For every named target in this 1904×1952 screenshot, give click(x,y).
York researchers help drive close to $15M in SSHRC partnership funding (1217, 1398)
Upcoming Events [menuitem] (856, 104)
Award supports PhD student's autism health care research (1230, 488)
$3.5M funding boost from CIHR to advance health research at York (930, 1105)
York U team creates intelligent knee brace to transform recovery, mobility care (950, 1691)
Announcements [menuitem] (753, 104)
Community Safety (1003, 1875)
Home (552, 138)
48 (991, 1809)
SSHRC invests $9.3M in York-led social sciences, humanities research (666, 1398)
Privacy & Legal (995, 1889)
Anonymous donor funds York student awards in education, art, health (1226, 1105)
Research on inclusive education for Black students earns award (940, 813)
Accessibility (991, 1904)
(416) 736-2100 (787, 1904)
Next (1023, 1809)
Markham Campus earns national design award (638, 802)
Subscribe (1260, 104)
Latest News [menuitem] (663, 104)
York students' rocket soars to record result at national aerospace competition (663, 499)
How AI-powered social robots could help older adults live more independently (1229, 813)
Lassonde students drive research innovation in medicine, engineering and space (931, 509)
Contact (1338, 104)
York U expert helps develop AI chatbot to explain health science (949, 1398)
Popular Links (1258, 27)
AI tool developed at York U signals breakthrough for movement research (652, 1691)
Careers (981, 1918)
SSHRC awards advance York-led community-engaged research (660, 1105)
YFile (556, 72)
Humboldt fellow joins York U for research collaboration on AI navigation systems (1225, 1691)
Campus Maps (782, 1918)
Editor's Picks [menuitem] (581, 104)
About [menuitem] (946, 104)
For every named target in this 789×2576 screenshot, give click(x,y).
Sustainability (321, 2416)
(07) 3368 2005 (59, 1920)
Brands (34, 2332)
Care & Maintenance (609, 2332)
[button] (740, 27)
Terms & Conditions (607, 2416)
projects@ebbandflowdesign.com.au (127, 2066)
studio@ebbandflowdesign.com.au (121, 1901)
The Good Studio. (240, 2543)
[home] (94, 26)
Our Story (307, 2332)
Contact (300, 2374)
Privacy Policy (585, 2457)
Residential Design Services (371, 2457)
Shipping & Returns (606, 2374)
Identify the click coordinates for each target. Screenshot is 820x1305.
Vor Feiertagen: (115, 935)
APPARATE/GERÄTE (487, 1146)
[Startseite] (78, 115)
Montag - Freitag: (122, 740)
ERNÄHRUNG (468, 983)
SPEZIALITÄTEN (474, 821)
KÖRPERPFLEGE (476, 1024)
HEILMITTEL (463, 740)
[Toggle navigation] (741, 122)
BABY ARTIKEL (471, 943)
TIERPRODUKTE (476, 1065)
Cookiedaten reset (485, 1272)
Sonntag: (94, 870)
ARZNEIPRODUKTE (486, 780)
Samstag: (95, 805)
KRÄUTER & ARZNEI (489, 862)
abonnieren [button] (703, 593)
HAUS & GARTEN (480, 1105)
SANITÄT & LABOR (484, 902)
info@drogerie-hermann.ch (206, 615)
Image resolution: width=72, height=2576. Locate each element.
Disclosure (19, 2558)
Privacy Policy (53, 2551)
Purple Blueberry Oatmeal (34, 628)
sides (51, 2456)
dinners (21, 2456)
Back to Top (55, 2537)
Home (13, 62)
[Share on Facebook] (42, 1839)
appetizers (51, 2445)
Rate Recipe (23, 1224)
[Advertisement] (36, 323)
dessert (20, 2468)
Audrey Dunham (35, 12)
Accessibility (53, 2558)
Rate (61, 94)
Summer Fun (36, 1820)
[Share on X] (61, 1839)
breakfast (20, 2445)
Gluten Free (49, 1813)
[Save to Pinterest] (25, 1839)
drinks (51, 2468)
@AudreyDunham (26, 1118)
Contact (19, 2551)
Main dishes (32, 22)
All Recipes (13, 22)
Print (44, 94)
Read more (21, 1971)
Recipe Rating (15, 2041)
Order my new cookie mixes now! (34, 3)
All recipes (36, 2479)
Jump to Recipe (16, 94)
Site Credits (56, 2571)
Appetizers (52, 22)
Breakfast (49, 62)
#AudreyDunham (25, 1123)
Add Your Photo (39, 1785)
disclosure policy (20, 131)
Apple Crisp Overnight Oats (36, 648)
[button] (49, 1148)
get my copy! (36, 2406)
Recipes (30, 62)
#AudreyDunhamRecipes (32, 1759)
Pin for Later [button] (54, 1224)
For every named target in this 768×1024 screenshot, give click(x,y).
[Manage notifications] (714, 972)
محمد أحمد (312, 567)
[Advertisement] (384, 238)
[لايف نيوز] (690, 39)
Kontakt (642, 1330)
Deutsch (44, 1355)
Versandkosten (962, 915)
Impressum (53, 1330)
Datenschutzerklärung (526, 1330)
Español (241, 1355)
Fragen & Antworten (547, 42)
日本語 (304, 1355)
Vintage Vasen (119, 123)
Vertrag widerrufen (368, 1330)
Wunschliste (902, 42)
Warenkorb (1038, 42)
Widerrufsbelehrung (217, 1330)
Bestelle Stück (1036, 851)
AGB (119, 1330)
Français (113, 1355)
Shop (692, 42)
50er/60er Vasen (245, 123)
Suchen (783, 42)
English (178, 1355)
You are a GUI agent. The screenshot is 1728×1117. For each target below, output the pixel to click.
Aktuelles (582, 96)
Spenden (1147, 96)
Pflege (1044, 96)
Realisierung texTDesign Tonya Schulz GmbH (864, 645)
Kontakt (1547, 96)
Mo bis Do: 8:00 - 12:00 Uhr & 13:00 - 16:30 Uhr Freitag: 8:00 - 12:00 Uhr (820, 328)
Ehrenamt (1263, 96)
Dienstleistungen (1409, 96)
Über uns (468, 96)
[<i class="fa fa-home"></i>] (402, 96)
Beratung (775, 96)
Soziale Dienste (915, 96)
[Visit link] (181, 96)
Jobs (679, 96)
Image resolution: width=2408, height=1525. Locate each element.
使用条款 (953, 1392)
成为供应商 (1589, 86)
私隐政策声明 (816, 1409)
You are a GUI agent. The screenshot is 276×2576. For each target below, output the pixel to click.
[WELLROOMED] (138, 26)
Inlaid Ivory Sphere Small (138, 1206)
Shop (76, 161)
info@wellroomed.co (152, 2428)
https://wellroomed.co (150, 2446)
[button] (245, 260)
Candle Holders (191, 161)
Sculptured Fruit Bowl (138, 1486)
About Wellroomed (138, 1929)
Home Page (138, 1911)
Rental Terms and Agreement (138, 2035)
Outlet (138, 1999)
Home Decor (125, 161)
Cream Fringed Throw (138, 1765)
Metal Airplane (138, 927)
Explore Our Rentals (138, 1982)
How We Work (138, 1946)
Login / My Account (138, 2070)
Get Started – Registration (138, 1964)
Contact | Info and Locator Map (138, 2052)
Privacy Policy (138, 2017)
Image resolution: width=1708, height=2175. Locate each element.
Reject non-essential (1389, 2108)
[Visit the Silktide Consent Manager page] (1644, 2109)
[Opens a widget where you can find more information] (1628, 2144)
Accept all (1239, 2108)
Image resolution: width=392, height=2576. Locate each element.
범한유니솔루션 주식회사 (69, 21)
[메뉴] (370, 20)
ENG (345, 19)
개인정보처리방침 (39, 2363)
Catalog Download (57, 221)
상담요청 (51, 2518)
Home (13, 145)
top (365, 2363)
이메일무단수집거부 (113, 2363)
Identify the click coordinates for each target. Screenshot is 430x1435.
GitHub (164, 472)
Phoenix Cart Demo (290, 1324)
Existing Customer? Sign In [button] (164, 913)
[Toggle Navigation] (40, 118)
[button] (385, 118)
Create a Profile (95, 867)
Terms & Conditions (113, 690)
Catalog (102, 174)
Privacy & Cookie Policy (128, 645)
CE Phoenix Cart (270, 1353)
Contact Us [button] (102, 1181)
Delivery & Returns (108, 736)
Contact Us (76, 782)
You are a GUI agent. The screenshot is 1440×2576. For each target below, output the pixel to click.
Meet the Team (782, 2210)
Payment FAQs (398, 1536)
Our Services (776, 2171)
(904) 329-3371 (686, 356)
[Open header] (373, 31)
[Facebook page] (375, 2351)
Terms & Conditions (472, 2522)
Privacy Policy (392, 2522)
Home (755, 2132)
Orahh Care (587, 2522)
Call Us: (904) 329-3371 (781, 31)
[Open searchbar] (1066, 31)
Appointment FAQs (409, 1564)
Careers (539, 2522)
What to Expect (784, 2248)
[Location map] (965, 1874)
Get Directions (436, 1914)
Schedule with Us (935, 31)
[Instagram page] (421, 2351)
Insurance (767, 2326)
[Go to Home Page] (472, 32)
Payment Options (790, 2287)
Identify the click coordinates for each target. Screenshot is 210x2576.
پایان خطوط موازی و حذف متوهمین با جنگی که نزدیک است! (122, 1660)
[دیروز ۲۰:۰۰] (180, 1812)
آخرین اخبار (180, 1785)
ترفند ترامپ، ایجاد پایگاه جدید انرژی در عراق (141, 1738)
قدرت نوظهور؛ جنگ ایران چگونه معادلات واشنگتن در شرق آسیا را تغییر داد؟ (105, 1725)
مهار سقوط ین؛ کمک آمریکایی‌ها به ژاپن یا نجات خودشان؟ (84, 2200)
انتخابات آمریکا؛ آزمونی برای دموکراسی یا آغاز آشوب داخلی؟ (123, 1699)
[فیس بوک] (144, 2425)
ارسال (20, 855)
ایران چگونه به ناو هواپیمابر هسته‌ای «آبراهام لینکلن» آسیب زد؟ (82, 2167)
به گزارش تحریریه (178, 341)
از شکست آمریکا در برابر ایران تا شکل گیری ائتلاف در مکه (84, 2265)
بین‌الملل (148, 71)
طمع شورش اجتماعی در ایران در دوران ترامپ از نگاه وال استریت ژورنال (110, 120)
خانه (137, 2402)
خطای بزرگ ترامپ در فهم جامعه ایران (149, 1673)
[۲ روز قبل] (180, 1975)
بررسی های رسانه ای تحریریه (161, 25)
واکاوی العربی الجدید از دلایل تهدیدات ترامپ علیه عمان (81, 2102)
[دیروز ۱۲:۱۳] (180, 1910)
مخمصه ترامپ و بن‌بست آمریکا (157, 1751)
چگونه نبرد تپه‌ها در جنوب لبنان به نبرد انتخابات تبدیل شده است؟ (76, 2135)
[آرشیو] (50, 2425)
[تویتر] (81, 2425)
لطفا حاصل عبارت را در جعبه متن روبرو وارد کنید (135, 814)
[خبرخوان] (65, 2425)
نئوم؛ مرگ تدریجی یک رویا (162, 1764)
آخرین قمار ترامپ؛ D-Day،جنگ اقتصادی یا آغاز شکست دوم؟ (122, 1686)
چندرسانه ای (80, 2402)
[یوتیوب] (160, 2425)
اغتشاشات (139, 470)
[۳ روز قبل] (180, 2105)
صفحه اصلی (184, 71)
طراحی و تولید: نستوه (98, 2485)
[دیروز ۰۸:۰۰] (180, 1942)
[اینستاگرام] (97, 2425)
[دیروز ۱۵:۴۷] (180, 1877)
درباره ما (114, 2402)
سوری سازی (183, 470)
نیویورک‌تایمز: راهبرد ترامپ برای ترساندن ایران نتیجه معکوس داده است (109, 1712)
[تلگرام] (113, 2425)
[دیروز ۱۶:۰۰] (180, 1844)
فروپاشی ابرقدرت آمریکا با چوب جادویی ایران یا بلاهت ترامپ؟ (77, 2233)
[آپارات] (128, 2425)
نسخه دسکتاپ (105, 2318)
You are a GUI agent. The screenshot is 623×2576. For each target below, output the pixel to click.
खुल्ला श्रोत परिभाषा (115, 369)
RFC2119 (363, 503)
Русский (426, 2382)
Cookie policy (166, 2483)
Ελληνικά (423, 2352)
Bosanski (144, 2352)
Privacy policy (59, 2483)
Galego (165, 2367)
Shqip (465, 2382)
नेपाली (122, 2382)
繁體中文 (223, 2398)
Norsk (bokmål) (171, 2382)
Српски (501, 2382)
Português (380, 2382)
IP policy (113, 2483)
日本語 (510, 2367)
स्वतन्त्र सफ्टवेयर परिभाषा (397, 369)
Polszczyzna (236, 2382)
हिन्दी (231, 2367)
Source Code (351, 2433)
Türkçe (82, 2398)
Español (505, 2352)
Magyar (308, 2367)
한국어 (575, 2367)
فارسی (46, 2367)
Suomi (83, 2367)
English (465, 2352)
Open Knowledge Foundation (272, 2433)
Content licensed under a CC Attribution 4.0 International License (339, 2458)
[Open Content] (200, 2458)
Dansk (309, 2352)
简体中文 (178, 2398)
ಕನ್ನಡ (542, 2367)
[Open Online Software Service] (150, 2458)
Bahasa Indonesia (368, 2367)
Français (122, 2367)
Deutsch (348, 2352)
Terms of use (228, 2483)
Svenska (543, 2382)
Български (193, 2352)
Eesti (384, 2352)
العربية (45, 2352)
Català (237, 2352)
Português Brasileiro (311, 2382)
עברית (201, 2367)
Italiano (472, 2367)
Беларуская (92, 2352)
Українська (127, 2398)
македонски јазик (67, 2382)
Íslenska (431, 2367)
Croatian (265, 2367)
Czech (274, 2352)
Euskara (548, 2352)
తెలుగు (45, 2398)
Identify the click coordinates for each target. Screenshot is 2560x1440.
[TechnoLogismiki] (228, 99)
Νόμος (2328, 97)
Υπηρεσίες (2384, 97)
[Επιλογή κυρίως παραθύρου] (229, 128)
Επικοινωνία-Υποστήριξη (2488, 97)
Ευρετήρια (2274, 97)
- - -
In the listing above, transcribe exactly everything from the line containing "فروپاشی ابرقدرت آمریکا" down to the line containing "[Open Content] (200, 2458)", including both and nothing more.

- RESULT OF THE TASK
فروپاشی ابرقدرت آمریکا با چوب جادویی ایران یا بلاهت ترامپ؟ (77, 2233)
[آپارات] (128, 2425)
نسخه دسکتاپ (105, 2318)
You are a GUI agent. The screenshot is 623×2576. For each target below, output the pixel to click.
खुल्ला श्रोत परिभाषा (115, 369)
RFC2119 (363, 503)
Русский (426, 2382)
Cookie policy (166, 2483)
Ελληνικά (423, 2352)
Bosanski (144, 2352)
Privacy policy (59, 2483)
Galego (165, 2367)
Shqip (465, 2382)
नेपाली (122, 2382)
繁體中文 (223, 2398)
Norsk (bokmål) (171, 2382)
Српски (501, 2382)
Português (380, 2382)
IP policy (113, 2483)
日本語 (510, 2367)
स्वतन्त्र सफ्टवेयर परिभाषा (397, 369)
Polszczyzna (236, 2382)
हिन्दी (231, 2367)
Source Code (351, 2433)
Türkçe (82, 2398)
Español (505, 2352)
Magyar (308, 2367)
한국어 (575, 2367)
فارسی (46, 2367)
Suomi (83, 2367)
English (465, 2352)
Open Knowledge Foundation (272, 2433)
Content licensed under a CC Attribution 4.0 International License (339, 2458)
[Open Content] (200, 2458)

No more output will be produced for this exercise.